Empirical Validation: Synthetic and Real-world Tasks
Copy and Sinus Tasks
Experiments on synthetic tasks validate theoretical predictions. For the copy task, deeper linear RNNs required fewer hidden units to achieve zero loss; but for fixed total units, shallow models perform better. Depth provides parameter efficiency in memory-intensive tasks.
Figure 6: MSE on the copy task versus hidden size, units, and parameter count for varying depth.
In the sinus-copy task (combining memory and nonlinearity), deep RNNs outperform shallow ones for fixed parameter budgets, specifically when both memory and nonlinear transformation are required.
Figure 7: Test MSE for sinus and copy-sinus tasks of tanh-activated RNNs as a function of hidden size, units, and parameters for varying depth.
Parity: State-Tracking vs Memory
The parity task, requiring state-tracking rather than memory, demonstrates depth's limitation when nonlinearities are applied only in depth. RNNs with recurrent nonlinear activations solve parity efficiently, while depth-only nonlinear models require excessive hidden size and still fail as predicted.
Figure 8: Test MSE for parity task in RNNs by activation scheme and parameter count.
Language Modeling: Tiny Shakespeare Dataset
On real datasets, including character-level language modeling, depth consistently improves performance for RNNs, CPRNNs, and S4 models, but parameter efficiency varies by task. For CPRNNs, expressivity saturates after a certain depth (correlated with polynomial degree), suggesting that gains are task-dependent.
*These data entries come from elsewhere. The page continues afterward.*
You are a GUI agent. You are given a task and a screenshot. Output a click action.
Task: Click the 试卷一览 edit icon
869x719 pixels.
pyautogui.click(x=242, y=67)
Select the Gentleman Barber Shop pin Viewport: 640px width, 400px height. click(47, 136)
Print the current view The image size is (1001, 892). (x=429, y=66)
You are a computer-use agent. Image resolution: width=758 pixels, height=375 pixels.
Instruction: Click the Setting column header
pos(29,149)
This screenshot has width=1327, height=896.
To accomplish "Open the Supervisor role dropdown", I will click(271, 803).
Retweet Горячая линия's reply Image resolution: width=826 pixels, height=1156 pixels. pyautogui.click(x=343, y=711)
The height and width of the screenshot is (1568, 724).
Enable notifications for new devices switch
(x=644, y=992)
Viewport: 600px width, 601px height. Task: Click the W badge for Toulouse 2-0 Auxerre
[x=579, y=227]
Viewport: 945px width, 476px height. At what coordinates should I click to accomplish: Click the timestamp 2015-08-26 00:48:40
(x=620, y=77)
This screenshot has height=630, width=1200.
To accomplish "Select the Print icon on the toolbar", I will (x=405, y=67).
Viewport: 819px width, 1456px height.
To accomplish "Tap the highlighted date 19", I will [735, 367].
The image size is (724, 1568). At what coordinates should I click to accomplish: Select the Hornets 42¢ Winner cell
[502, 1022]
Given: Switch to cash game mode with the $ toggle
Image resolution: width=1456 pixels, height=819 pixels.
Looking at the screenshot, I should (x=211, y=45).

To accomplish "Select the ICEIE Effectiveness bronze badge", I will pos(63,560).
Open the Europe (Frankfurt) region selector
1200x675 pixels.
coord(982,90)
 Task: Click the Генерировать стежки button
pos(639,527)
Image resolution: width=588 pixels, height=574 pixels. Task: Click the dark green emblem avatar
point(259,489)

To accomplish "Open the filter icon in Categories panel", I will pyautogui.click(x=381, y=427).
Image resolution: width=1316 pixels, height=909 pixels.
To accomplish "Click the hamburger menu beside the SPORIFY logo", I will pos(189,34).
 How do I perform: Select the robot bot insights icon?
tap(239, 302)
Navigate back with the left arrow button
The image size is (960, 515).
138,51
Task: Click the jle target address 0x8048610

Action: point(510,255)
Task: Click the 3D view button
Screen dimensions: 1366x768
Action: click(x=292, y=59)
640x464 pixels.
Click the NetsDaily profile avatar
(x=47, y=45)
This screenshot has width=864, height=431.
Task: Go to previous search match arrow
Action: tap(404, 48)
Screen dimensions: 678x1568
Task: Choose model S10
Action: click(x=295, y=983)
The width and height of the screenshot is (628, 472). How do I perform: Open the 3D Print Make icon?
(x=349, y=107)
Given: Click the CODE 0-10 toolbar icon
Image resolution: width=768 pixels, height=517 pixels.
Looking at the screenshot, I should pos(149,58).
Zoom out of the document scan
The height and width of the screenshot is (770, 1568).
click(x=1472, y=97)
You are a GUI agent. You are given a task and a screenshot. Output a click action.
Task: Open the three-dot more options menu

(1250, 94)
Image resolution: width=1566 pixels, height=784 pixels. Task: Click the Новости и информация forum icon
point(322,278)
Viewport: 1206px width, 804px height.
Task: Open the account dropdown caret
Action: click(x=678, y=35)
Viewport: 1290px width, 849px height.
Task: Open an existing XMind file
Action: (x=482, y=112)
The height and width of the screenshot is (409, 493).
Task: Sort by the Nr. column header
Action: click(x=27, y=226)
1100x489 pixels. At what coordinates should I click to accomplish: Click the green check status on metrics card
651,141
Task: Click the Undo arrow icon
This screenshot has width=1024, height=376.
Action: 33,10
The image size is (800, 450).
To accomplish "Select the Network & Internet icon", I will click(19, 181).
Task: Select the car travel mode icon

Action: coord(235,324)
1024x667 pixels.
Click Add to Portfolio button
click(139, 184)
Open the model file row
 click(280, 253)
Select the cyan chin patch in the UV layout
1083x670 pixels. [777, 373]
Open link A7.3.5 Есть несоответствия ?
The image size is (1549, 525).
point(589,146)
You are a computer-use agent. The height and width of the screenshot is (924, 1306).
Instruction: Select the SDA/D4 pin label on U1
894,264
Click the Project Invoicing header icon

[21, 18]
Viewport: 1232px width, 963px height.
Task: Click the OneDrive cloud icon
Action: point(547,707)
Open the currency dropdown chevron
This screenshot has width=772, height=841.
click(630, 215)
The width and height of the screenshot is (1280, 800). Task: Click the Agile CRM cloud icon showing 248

Figure 9: Test bits-per-character for RNNs, CPRNNs, and S4 models as a function of depth and parameter count.
Long Range Arena (LRA) Benchmarks
Across LRA tasks, depth benefits performance depending on the memory or state-tracking requirements, but saturates or becomes less significant for tasks where memory is less critical (e.g., Retrieval).
Practical and Theoretical Implications
The findings clarify architectural tradeoffs in recurrent sequence modeling:
- Depth increases memory retention and parameter efficiency, particularly for tasks requiring propagation of information across time.
- Multiplicative (bilinear) interactions provide a mechanistically distinct form of expressivity, enabling state-tracking and higher-order polynomial modeling—function classes unreachable by depth-wise nonlinear activation alone.
- Balancing depth, hidden size, and multiplicative mechanisms, as well as parameterization via tensor decompositions (e.g., CP), enables targeted capacity gains for specific task demands.
For practical model design, these results suggest that depth should be leveraged for memory-centric sequence tasks, while multiplicative interactions are indispensable for state-tracking or modeling higher-order input dependencies. The tuning of depth, width, and rank parameters should be informed by task structure and computational budget.
Future Directions
The paper motivates further investigation into how other architectural elements (e.g., gating, time variance, structured state-space kernels) interplay with optimization and expressivity. The challenge of aligning theoretical expressivity with practical optimization dynamics remains central, especially in the training of deep and/or multiplicative RNNs. Future work should also address modular architectures combining both mechanisms to achieve universal sequence modeling capacity.
Conclusion
Depth in recurrent architectures provides strictly increased expressive power and memory retention, with significant parameter efficiency compared to mere width expansion. The additive role of multiplicative interactions introduces higher-order polynomial expressivity and enables state-tracking functionalities. Empirical results on synthetic and real sequence modeling tasks corroborate theoretical insights, highlighting the nuanced and task-dependent effects of architectural choices. These findings provide principled guidance for the design of effective, efficient, and theoretically robust recurrent sequence models.